Data items
+-------+

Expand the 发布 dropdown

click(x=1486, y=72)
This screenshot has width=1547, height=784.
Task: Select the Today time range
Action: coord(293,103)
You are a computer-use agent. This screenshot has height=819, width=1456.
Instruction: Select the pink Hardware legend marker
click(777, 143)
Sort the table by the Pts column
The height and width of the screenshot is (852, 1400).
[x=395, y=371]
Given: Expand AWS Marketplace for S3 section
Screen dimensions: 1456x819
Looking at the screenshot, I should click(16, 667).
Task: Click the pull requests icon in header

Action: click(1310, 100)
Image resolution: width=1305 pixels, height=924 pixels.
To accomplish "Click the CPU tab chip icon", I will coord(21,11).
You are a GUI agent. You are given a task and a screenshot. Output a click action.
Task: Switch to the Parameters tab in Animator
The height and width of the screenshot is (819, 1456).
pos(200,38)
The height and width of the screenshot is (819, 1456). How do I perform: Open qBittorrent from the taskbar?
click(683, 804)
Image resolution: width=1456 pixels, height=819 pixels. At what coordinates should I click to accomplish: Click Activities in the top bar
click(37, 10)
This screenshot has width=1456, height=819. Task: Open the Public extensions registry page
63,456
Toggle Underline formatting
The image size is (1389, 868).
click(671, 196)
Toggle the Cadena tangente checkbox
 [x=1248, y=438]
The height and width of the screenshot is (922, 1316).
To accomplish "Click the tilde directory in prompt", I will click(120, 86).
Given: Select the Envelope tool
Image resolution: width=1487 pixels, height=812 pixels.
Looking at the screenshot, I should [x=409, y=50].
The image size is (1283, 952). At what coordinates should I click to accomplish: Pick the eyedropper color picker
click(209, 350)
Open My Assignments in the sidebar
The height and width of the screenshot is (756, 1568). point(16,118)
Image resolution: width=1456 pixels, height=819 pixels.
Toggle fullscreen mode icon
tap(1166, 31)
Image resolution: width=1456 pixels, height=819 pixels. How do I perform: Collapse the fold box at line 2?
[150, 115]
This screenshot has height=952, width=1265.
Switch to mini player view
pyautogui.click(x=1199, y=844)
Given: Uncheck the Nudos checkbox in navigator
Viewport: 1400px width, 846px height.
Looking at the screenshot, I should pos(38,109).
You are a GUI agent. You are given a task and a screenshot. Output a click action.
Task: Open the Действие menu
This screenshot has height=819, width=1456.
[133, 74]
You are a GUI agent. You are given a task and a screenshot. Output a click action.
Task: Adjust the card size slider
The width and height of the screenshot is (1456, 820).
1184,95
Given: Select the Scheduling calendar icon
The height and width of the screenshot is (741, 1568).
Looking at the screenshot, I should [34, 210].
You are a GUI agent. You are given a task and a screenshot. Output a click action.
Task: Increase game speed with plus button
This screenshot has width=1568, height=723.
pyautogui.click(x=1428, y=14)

+-------+

TRY IT → Only the last part of the records is wanted. Repeat it exactly, beginning at the line containing "Task: Increase game speed with plus button" and ending at the final line.

YOUR SOLUTION →
Task: Increase game speed with plus button
This screenshot has width=1568, height=723.
pyautogui.click(x=1428, y=14)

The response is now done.